Problem to work on: Retype, word for word, each line between the lines holding "HIV (272, 263)" and "Ablehnen (57, 2564)", inclusive, and leave the rest of the data alone.

The input:
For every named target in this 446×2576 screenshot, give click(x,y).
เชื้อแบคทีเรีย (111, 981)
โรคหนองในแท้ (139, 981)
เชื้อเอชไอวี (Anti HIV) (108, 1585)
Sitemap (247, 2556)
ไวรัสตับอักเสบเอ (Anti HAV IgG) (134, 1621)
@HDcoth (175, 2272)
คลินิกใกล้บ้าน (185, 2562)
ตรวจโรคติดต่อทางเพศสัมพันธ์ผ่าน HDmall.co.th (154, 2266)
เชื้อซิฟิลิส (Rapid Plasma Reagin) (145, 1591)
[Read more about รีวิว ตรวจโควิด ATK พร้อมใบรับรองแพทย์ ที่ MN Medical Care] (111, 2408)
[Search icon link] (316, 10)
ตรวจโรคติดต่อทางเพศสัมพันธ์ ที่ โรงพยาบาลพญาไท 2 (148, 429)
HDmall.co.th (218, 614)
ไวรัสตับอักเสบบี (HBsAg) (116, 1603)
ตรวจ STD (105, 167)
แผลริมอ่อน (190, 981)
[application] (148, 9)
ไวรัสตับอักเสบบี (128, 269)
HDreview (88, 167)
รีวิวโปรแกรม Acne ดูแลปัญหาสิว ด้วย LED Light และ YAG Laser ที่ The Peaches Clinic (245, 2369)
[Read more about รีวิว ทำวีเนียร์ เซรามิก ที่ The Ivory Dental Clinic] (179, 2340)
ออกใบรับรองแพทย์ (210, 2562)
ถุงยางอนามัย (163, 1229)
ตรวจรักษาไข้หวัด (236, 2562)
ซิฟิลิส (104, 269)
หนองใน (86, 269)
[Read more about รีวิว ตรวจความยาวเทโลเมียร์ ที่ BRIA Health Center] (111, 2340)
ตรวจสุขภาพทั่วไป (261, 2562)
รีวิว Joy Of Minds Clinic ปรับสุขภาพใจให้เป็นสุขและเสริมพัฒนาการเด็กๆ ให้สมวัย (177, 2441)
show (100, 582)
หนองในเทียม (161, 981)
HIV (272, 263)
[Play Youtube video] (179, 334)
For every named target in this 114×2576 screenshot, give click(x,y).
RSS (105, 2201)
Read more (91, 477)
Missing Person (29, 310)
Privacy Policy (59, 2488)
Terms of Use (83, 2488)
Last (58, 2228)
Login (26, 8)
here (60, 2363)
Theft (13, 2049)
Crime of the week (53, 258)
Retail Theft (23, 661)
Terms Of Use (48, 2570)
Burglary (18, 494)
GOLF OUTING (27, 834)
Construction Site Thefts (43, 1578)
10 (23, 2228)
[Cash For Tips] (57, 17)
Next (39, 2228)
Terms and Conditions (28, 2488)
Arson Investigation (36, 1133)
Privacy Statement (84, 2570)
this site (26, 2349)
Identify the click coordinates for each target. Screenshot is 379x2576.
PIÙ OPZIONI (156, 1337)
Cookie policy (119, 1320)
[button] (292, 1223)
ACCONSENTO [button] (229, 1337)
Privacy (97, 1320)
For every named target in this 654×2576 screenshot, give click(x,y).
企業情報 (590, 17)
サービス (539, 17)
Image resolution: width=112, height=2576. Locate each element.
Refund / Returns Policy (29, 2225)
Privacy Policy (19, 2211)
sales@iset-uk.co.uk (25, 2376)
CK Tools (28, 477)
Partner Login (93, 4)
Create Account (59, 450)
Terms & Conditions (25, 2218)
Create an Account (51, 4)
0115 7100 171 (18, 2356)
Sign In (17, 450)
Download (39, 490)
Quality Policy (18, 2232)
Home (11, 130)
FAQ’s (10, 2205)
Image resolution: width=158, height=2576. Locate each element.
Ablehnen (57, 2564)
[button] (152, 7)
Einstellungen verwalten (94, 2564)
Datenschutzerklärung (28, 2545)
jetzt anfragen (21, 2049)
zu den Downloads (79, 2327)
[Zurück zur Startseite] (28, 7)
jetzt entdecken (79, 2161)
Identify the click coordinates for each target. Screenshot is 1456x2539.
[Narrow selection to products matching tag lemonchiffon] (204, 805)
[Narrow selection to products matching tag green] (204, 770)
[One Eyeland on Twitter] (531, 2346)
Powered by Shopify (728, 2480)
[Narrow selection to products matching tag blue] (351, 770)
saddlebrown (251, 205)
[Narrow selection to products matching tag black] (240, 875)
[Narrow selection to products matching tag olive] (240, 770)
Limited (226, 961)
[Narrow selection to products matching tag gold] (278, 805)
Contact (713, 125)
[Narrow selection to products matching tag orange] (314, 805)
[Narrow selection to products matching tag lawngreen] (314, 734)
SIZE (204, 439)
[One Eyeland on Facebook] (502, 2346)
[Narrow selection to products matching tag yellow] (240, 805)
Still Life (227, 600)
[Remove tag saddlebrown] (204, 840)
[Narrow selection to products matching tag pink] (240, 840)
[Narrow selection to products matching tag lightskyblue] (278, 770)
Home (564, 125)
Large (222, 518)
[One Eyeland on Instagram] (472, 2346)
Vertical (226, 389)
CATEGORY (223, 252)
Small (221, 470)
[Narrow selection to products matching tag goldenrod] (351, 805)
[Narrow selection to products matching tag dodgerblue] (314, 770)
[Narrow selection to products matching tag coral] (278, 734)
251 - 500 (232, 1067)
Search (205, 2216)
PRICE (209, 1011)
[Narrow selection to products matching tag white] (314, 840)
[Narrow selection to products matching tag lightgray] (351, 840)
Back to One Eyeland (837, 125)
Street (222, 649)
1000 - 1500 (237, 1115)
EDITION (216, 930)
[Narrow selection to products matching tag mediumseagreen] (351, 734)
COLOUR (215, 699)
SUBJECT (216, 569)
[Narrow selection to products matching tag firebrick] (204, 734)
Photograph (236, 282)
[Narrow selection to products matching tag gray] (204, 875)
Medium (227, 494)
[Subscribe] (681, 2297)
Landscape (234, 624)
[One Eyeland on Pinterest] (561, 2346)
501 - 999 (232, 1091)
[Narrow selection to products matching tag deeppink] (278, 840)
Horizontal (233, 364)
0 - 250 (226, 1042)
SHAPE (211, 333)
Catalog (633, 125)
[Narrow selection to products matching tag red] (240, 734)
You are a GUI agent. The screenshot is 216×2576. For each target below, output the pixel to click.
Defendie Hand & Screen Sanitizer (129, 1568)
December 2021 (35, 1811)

Reply to the task:
HIV (272, 263)
[Play Youtube video] (179, 334)
For every named target in this 114×2576 screenshot, give click(x,y).
RSS (105, 2201)
Read more (91, 477)
Missing Person (29, 310)
Privacy Policy (59, 2488)
Terms of Use (83, 2488)
Last (58, 2228)
Login (26, 8)
here (60, 2363)
Theft (13, 2049)
Crime of the week (53, 258)
Retail Theft (23, 661)
Terms Of Use (48, 2570)
Burglary (18, 494)
GOLF OUTING (27, 834)
Construction Site Thefts (43, 1578)
10 (23, 2228)
[Cash For Tips] (57, 17)
Next (39, 2228)
Terms and Conditions (28, 2488)
Arson Investigation (36, 1133)
Privacy Statement (84, 2570)
this site (26, 2349)
Identify the click coordinates for each target. Screenshot is 379x2576.
PIÙ OPZIONI (156, 1337)
Cookie policy (119, 1320)
[button] (292, 1223)
ACCONSENTO [button] (229, 1337)
Privacy (97, 1320)
For every named target in this 654×2576 screenshot, give click(x,y).
企業情報 (590, 17)
サービス (539, 17)
Image resolution: width=112, height=2576. Locate each element.
Refund / Returns Policy (29, 2225)
Privacy Policy (19, 2211)
sales@iset-uk.co.uk (25, 2376)
CK Tools (28, 477)
Partner Login (93, 4)
Create Account (59, 450)
Terms & Conditions (25, 2218)
Create an Account (51, 4)
0115 7100 171 (18, 2356)
Sign In (17, 450)
Download (39, 490)
Quality Policy (18, 2232)
Home (11, 130)
FAQ’s (10, 2205)
Image resolution: width=158, height=2576. Locate each element.
Ablehnen (57, 2564)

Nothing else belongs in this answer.